In 2022, the Compulsory Educational Measures were taken for 96 children, and the sentences of 63 teenagers were postponed. Nationwide, 209 children were sentenced by the court in 2022, which is an increase of 60 percent compared to 2021. The NHRC considered that “The judge decides to receive a child who violates the law in an overly general manner, saying that ‘Take Compulsory Educational Measures to correct his or her behavior’, which means that it is not clear whether the child’s behavior will be corrected by taking one or several measures, and it is impossible to control whether the behavior has been corrected or not. After the Amnesty Law, Juvenile Detention Centers (JDC) become empty, but fill up again soon.
“...Children released from JDCs 411 and 407 under the Amnesty Law approved and 2009 are re-offended and imprisoned in adult prisons and 50 to 70 percent of whom are released three years after committing a crime again…”
91 percent of all children in JDCs have committed crimes such as shoplifting, assault, and robbery. Children released from JDCs are accepted by their families, while it is not clear who will receive and take care of children from orphanage after their release. When children are released from JDCs, they have nowhere to go, and their parents have no family income and live below the standard of living. Also, they do not have citizenship documents when it comes to work or school, so they have dropped out of school and have no professional education. In other words, they are not prepared to be accepted by society, and they are not accepted correctly, which affects them to commit crimes again. In 2022, 1,540 children were investigated for crimes, which is an increase of 67 percent compared to 2021.
Conclusions and suggestions
The Legal Committee for Children’s Rights should make a plan that meets the needs and requests of the child and ensure the effective provision of services stipulated in the law and regulations on child protection.
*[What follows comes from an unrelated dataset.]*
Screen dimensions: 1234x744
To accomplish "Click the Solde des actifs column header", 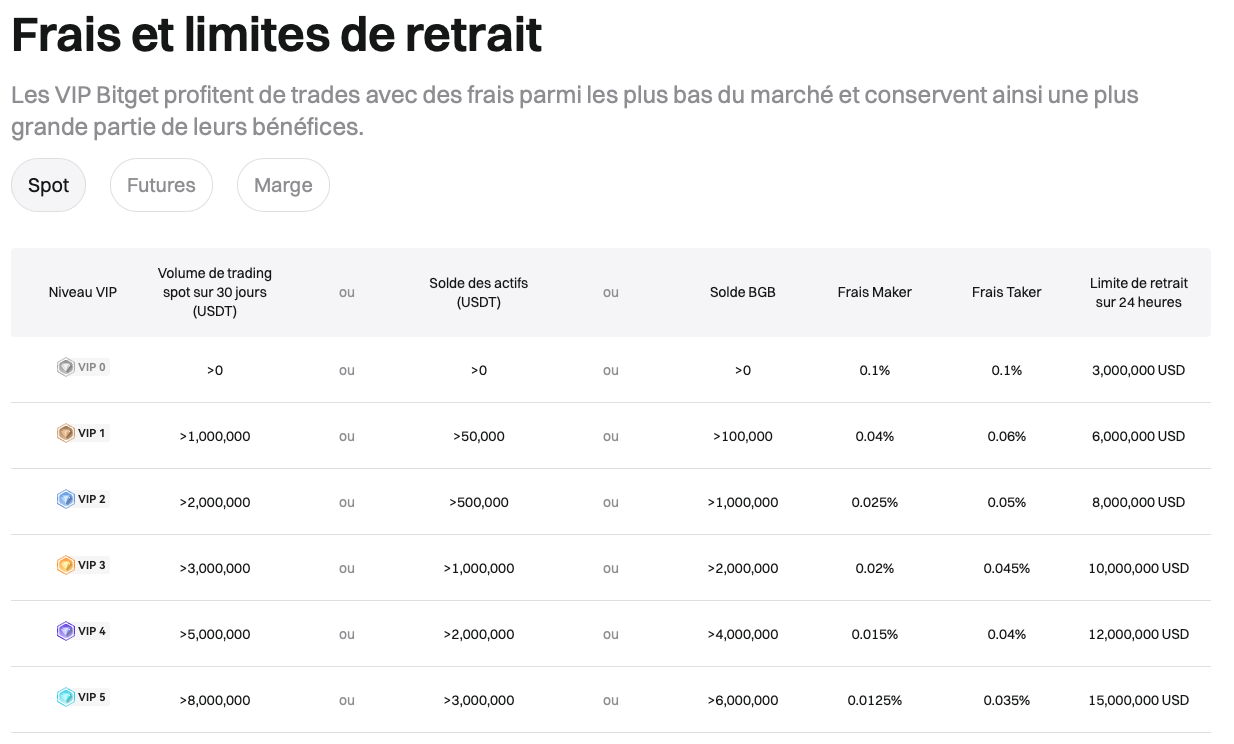I will (479, 292).
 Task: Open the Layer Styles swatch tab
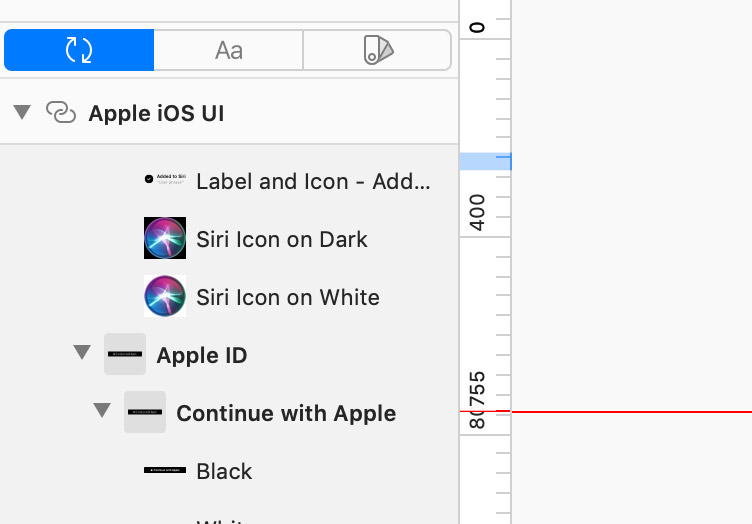click(x=378, y=50)
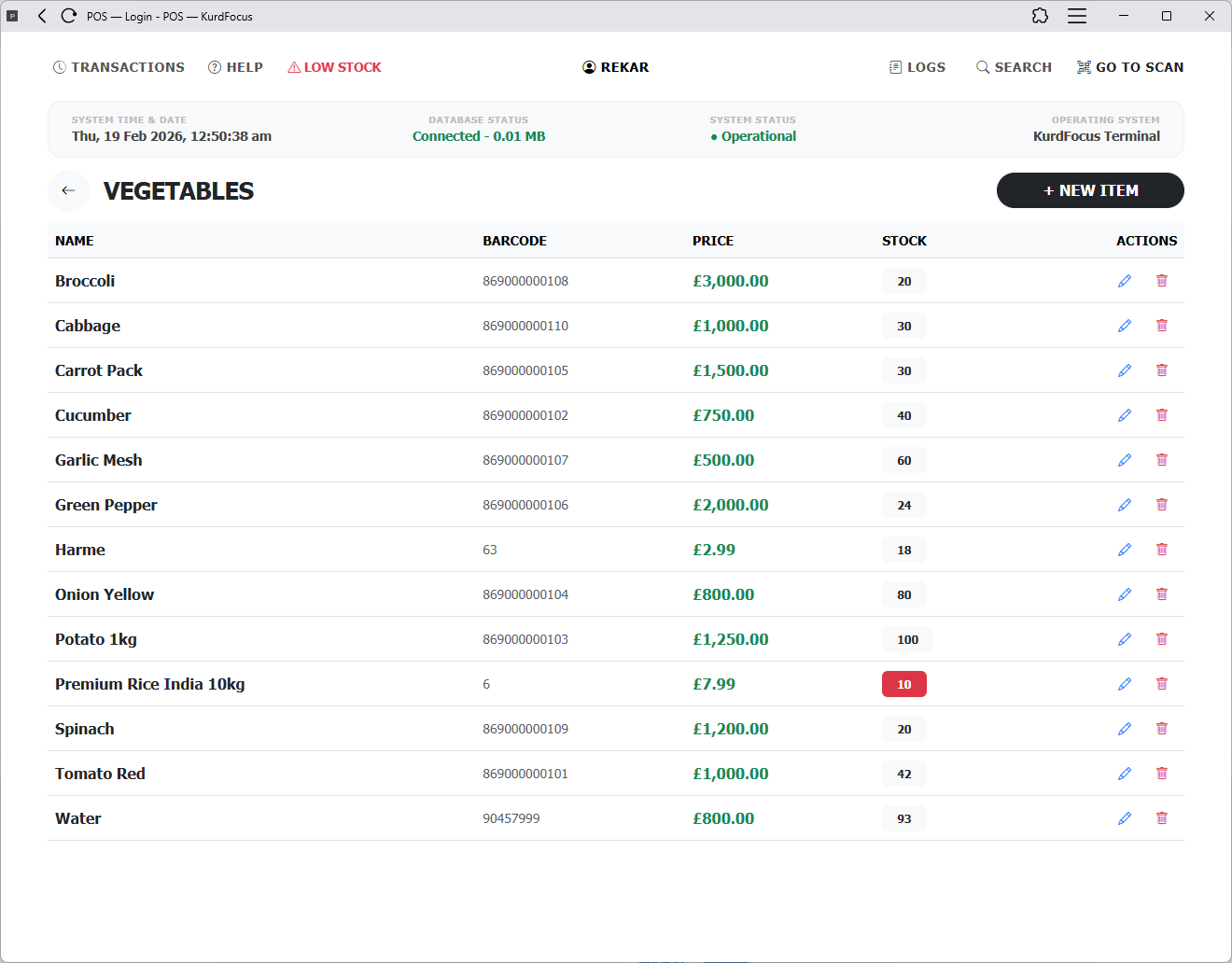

The NHRC considered that “The Legal Committee on the Rights of the Child provides services to prepare convicted children for their release into society before the end of their JDC sentence, prevent reoffending after release, study and work habits, prepare for family relationships, provide socialization services and to develop a special plan for each child with the management of administrative units, government and non-government organizations, and employers.” Also, the NHRC proposed the following suggestions.
- The budget necessary for the operation of the Children’s Rights Law Committee shall be included in the local budget;
- The plan specified in Clauses 4.4.4 to 4.4.8 of Article 4 of the “Composition, Organization, and Operation Procedures of the Legal Committee for Children’s Rights” should be prepared and implemented;
- To clarify how to monitor juveniles who have delayed the execution of a JDC sentence, how to ensure their right to school and education, and the procedures for cooperation with other child protection organizations.